So long, and thanks for all the fish [40]
He had flown before, of course, flown many times on Krikkit until all the birdtalk had driven him scatty, but this was different.
Here he was on his own world, quietly, and without fuss, beyond a slight trembling which could have been attributable to a number of things, being in the air.
Ten or fifteen feet below him was the hard tarmac and a few yards off to the right the yellow street lights of Upper Street.
Luckily the alleyway was dark since the light which was supposed to see it through the night was on an ingenious timeswitch which meant it came on just before lunchtime and went off again as the evening was beginning to draw in. He was, therefore, safely shrouded in a blanket of dark obscurity.
He slowly, very, very slowly, lifted his head to Fenchurch, who was standing in silent breathless amazement, silhouetted in her upstairs doorway.
Her face was inches from his.
"I was about to ask you," she said in a low trembly voice, "what you were doing. But then I realized that I could see what you were doing. You were flying. So it seemed," she went on after a slight wondering pause, "like a bit of a silly question."
Arthur said, "Can you do it?"
"No."
"Would you like to try?"
She bit her lip and shook her head, not so much to say no, but just in sheer bewilderment. She was shaking like a leaf.

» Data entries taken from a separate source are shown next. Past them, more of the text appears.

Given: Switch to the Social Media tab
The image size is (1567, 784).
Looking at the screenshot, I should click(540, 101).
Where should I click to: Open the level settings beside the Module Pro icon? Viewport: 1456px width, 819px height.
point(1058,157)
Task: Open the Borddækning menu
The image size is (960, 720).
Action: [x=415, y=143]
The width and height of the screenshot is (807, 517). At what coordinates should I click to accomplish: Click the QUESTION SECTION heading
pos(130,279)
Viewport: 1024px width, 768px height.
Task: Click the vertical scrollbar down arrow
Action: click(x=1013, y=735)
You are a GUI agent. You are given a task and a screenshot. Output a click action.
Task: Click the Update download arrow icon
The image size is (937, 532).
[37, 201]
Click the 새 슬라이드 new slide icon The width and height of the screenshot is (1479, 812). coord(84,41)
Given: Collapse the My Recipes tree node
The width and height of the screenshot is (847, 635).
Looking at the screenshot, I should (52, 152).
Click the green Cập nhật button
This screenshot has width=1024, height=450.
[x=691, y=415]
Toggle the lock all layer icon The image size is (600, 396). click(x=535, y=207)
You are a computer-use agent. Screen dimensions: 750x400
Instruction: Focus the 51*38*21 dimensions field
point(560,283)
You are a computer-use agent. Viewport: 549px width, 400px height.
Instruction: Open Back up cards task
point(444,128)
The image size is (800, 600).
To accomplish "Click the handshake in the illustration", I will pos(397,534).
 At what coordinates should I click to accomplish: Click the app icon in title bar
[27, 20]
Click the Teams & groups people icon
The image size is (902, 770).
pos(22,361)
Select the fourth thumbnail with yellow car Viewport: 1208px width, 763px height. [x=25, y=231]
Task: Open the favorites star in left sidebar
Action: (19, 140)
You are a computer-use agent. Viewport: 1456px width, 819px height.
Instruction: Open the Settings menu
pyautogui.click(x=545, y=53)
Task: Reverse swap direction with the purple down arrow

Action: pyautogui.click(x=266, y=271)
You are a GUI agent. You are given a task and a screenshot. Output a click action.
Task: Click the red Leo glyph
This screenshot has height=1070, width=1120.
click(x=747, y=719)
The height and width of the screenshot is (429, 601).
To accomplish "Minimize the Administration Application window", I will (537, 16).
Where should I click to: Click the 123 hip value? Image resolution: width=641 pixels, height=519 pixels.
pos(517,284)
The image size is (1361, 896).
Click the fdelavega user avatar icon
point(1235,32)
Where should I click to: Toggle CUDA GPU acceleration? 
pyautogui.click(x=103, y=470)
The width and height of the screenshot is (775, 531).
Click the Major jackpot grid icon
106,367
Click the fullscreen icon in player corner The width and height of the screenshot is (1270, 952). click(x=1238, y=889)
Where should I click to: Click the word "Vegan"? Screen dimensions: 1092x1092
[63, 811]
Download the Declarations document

"It's quite easy," urged Arthur, "if you don't know how. That's the important bit. Be not at all sure how you're doing it."
Just to demonstrate how easy it was he floated away down the alley, fell upwards quite dramatically and bobbed back down to her like a banknote on a breath of wind.
"Ask me how I did that."
"How ... did you do that?"
"No idea. Not a clue."
She shrugged in bewilderment. "So how can I ...?"
Arthur bobbed down a little lower and held out his hand.
"I want you to try," he said, "to step on my hand. Just one foot."
"What?"
"Try it."
Nervously, hesitantly, almost, she told herself, as if she was trying to step on the hand of someone who was floating in front of her in midair, she stepped on to his hand.
"Now the other."
"What?"
"Take the weight off your back foot."
"I can't."
"Try it."
"Like this?"
"Like that."
Nervously, hesitantly, almost, she told herself, as if — She stopped telling herself what what she was doing was like because she had a feeling she didn't altogether want to know.
She fixed her eyes very very firmly on the guttering of the roof of the decrepit warehouse opposite which had been annoying her for weeks because it was clearly going to fall off and she wondered if anyone was going to do anything about it or whether she ought to say something to somebody, and didn't think for a moment about the fact that she was standing on the hands of someone who wasn't standing on anything at all.
"Now," said Arthur, "take your weight off your left foot."
She thought that the warehouse belonged to the carpet company who had their offices round the corner, and took the weight off her left foot, so she should probably go and see them about the gutter.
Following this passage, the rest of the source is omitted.